▸ **Exercise objective**: Leave the pictures out and print, word for word, the lines below from the one with "Given: Click the 1920.80 peak price label" through the final line.

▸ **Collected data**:
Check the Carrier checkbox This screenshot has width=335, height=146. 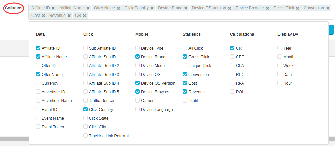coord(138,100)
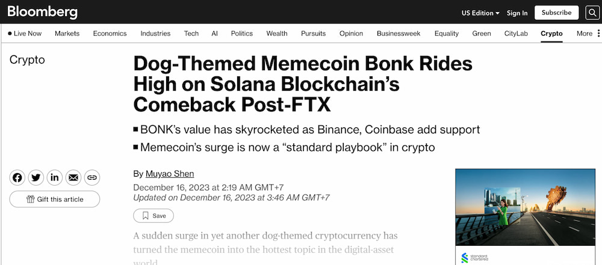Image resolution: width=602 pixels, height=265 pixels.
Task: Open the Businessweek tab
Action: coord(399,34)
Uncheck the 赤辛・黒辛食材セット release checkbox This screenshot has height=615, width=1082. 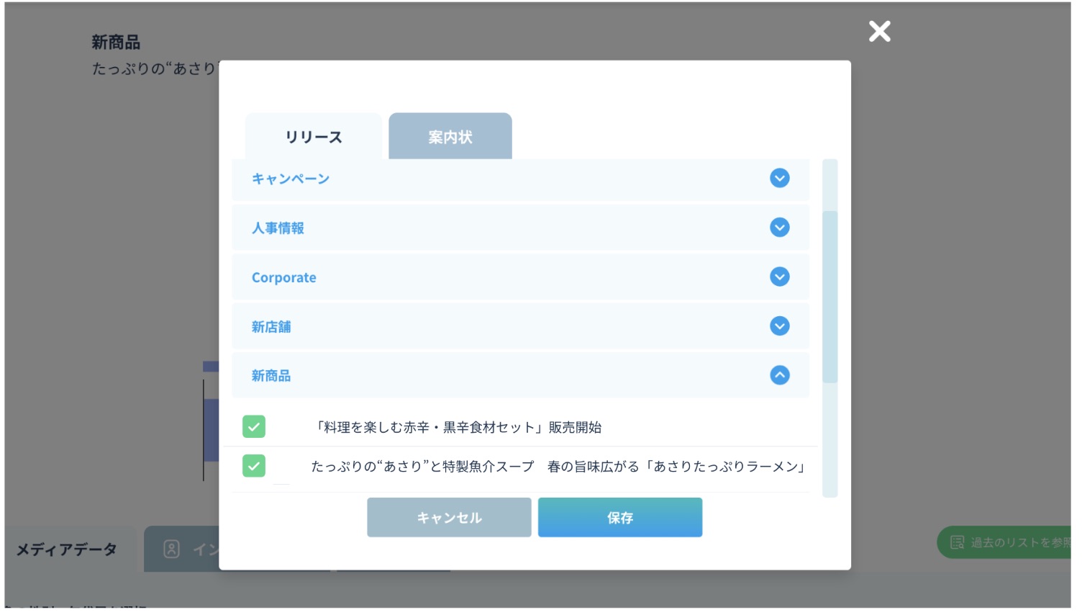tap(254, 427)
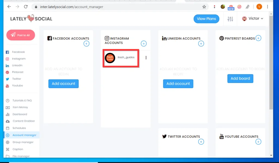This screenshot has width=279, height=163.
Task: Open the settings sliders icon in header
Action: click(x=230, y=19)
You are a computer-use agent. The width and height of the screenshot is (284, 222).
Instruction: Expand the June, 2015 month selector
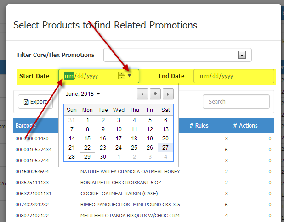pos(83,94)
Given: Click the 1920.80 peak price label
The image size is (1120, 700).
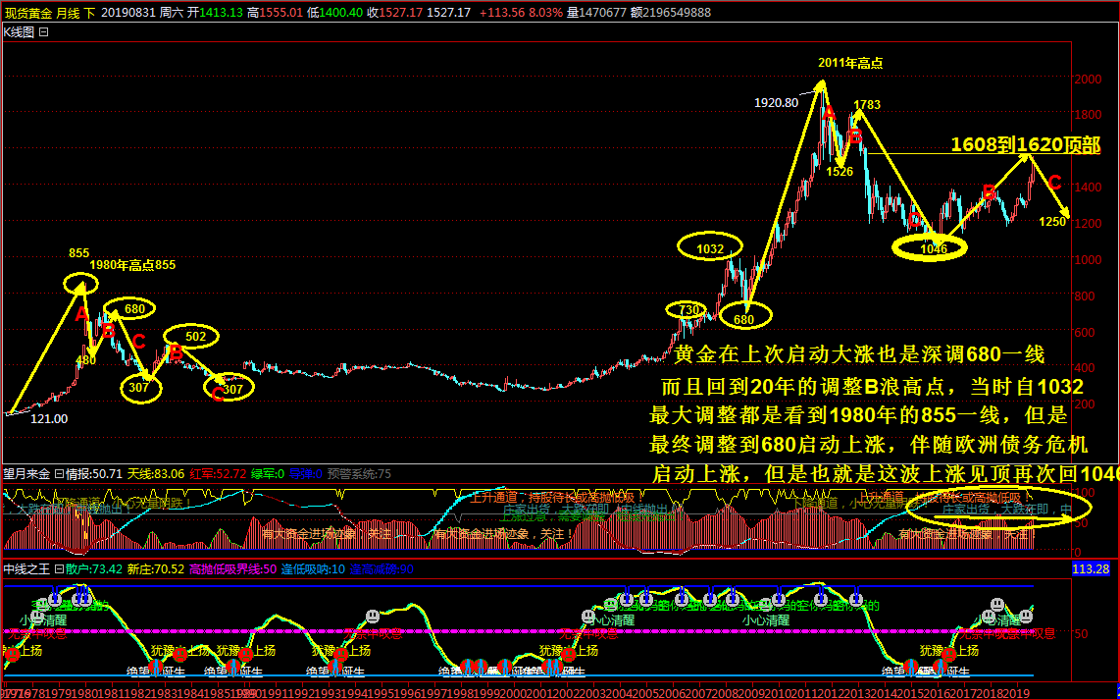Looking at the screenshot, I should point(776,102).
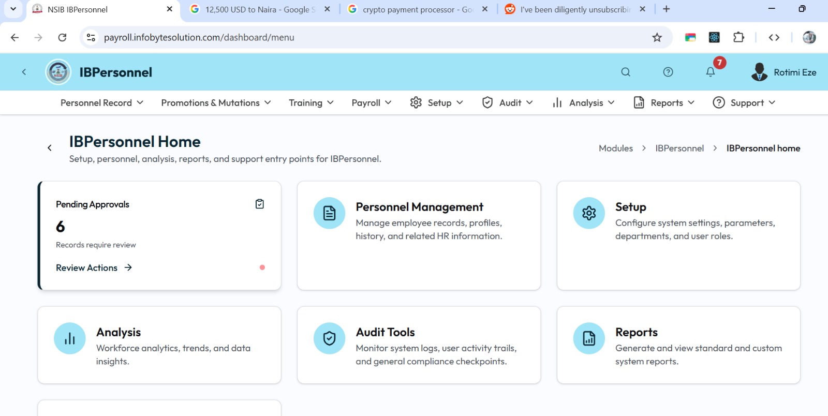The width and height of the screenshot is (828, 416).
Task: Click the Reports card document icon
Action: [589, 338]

▸ **Exercise solution**:
Given: Click the 1920.80 peak price label
The image size is (1120, 700).
Looking at the screenshot, I should point(776,102).
The width and height of the screenshot is (828, 416).
Task: Click the Reports card document icon
Action: [589, 338]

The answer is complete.